There has been large debates over the physiological level of vitamin D3.

 

It is quite simple in reality.

 

There are several reports supporting that there is a linear relationship between intake of vitamin D3 and level of vitamin D3 in the blood.

 

When you increase the intake by 10 µg then the level of vitamin D3 will increase by 10 nmol/L, there is a linear relationship [5]. Also, lactating women need to have 125 nmol/L to give enough vitamin D3 in the breast milk to her baby. Parathyroid hormones are elevated when the vitamin D3 level is below 125 nmol/L. Darked skinned people living in the sun of Africa usually have a vitamin D3 level of 125-250 nmol/L

 

This shows that the physiological level of vitamin D3 is more than 125 nmol/L and that levels below 125 nmol/L must be considered as deficiency.

 

This means that the clinical chemical laboratories have to change their normal values as well.

 

Toxicity

Brohult and Jonsson showed in the beginning of 1970th that 2 500 µg vitamin D2/day for one year was without any toxic symptoms [6].

 

All toxic incidents but one is showing very large doses of vitamin D2, not vitamin D3

 

1 000 µg daily to infants gave toxicity in one to four months [7]. That is equal to 25 000 µg/day (1 000 000 IU) to an adult.

 

In Finland in 1950th up to 1964 they recommended giving 125 µg to newborns without any symptoms of toxicity [8]. 125 µg to a newborn of 2,8 kg is equivalent to 3 125 µg to a 70 kg adult per day.

 

In USA there was an accidental oversupplementation of Vitamin D in milk in the middle of 1990. The dose was up to 6 000 µg/day for half a year.
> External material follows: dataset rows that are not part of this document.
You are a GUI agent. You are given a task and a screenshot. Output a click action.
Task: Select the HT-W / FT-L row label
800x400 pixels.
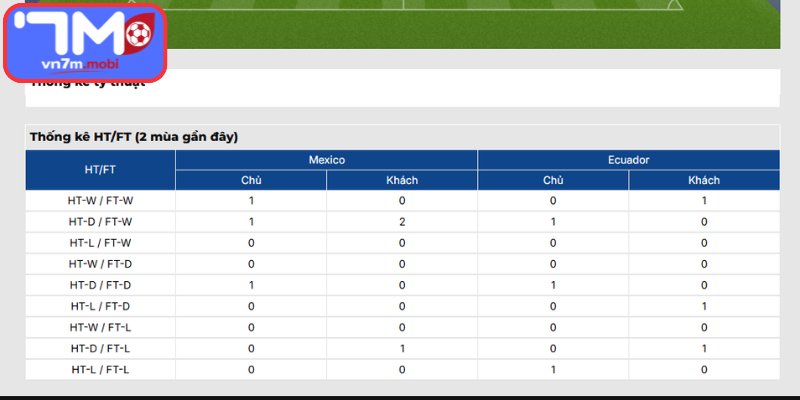pyautogui.click(x=100, y=328)
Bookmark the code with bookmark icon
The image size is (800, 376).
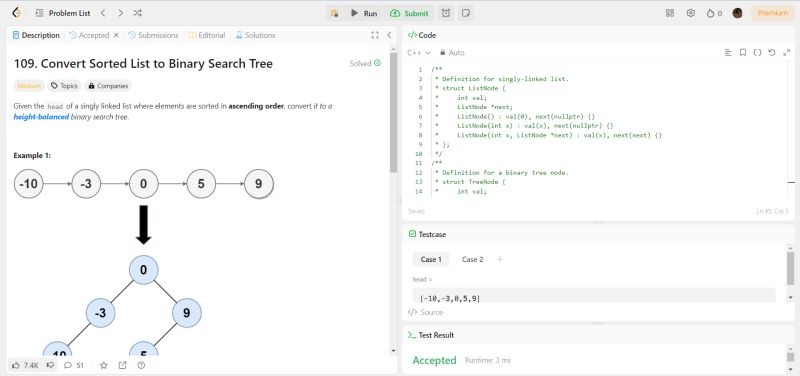coord(743,53)
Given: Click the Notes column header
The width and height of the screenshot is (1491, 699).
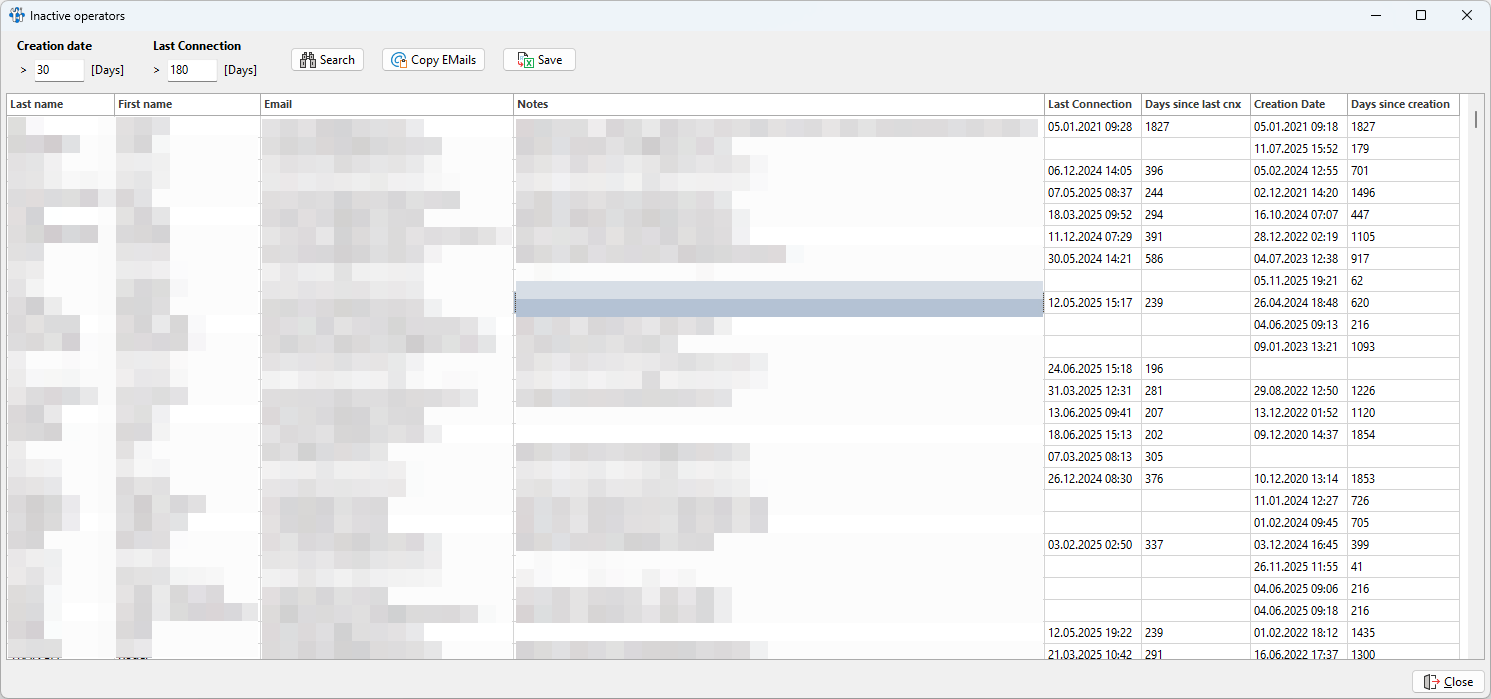Looking at the screenshot, I should click(778, 104).
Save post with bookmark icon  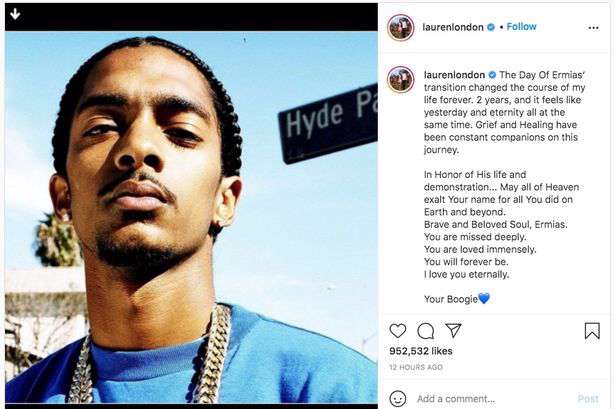(x=592, y=331)
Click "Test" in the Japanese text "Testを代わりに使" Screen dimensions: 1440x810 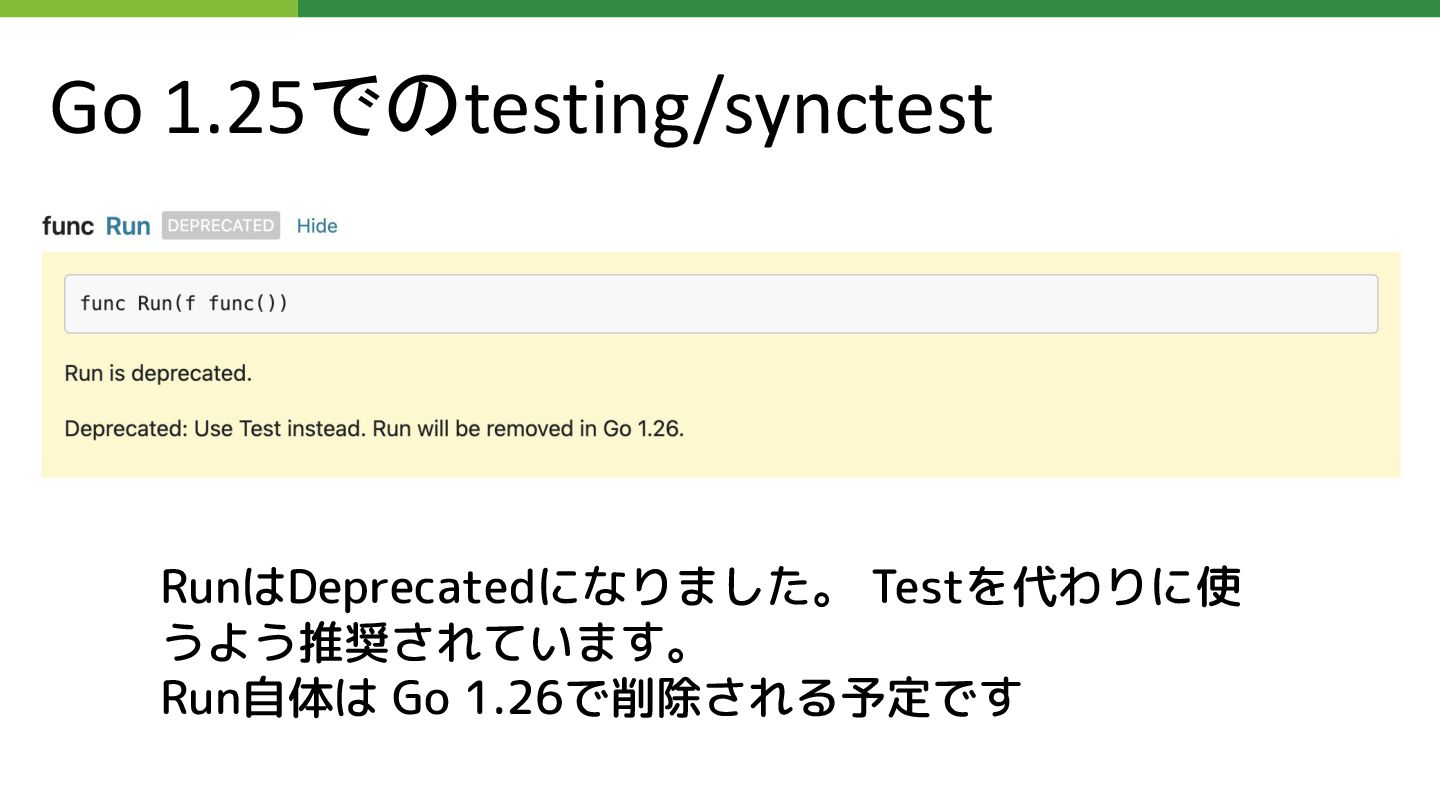tap(917, 588)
The researcher found no signs of toxicity [9]

 

There are differences between vitamin D3 (animal vitamin D3 or cholecalciferol) and vitamin D2 (vegetable vitamin D2 or ergocalciferol) [10]

 

In 2008 G Jones [11] showed that an upper level of 750 nmol/L is safe.

 

In Poland the recommendation is vitamin D3 at 2,5 µgkg bodyweight, equals an adult dose of 175 µg to an adult [12].

 

In Sweden NNR4 recommends infants to have 10µg/day which equals an adult dose of 250 µg/day.

 

There is scientific information by R Vieth [13] from 1999 where the recommendation is t least 125 µg per day and a toxic dose is estimated to more than 1250 µg per day.

 

 

This means that the tolerable upper level of vitamin D3 intake is safe by a factor of at least 2, maybe a safety factor of 8, when the daily intake is below 3 500 µg/day or 50 µg*kg-1*day-1 (or 140 000 IU per day or 2 000 IU per kg and day).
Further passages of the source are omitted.